What are the details?
The study, titled "Associations of Religious Upbringing With Subsequent Health and Well-Being From Adolescence to Young Adulthood: An Outcome-Wide Analysis," was was conducted by Harvard's T.H. Chan School of Public Health. It found that children — as well as adults — who engaged in religious or spiritual practices were at a lower risk of mental health issues and substance abuse problems during their lives.
Approximately 5,000 people participated in the study, which was conducted on children for a period of anywhere from eight to 14 years. Researchers delved into how often children and adolescents attended church services with parents, as well as how often those same children and adolescents prayed or meditated on their own. Researchers then looked at the physical and mental health of those children as they grew into their 20s.
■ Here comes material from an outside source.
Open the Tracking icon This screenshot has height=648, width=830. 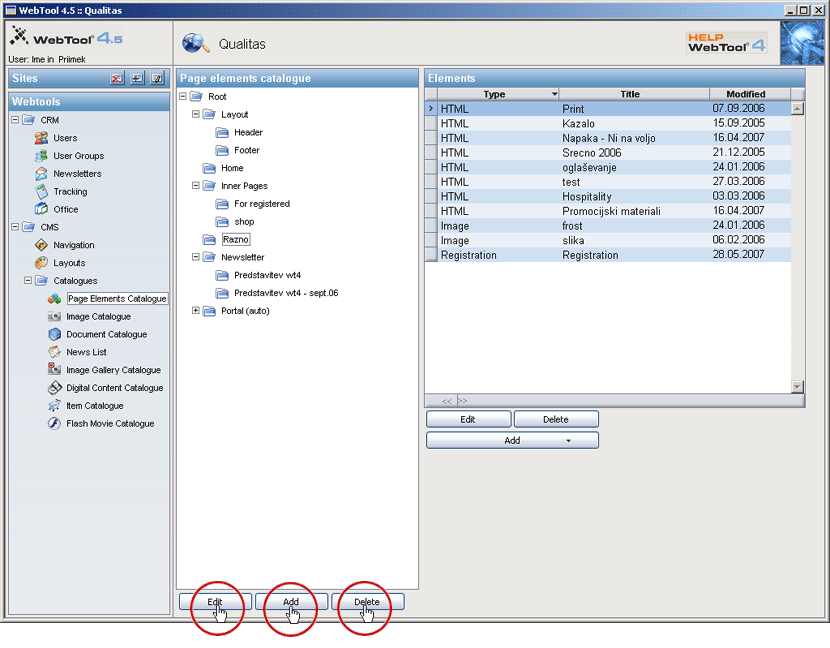click(x=41, y=192)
The average age of the minor participant was approximately 14 years old.
The study found that those children who attended church regularly as kids were approximately 18 percent more likely to report being happier in their 20s than those children who did not attend regular church services. Those same children who did attend services regularly were also approximately 30 percent more likely to volunteer, and 33 percent less likely to abuse drugs.
With regard to praying or meditating, those children who engaged in the spiritual practices regularly reported that they had a much greater satisfaction with their lives and had better grips on emotional growth. Those children were also less likely to engage in promiscuous sex, and thus less likely to contract an STD.
What did the study's authors have to say about their findings?
Study author Ying Chen said, "These findings are important for both our understanding of health and our understanding of parenting practices. Many children are raised religiously, and our study shows that this can powerfully affect their health behaviors, mental health, and overall happiness and well-being."
Senior author Tyler VanderWeele added, "While decisions about religion are not shaped principally by health, for adolescents who already hold religious beliefs, encouraging service attendance and private practices may be meaningful avenues to protect against some of the dangers of adolescence, including depression, substance abuse, and risk taking."
"In addition, these practices may positively contribute to happiness, volunteering, a greater sense of mission and purpose, and to forgiveness," he added.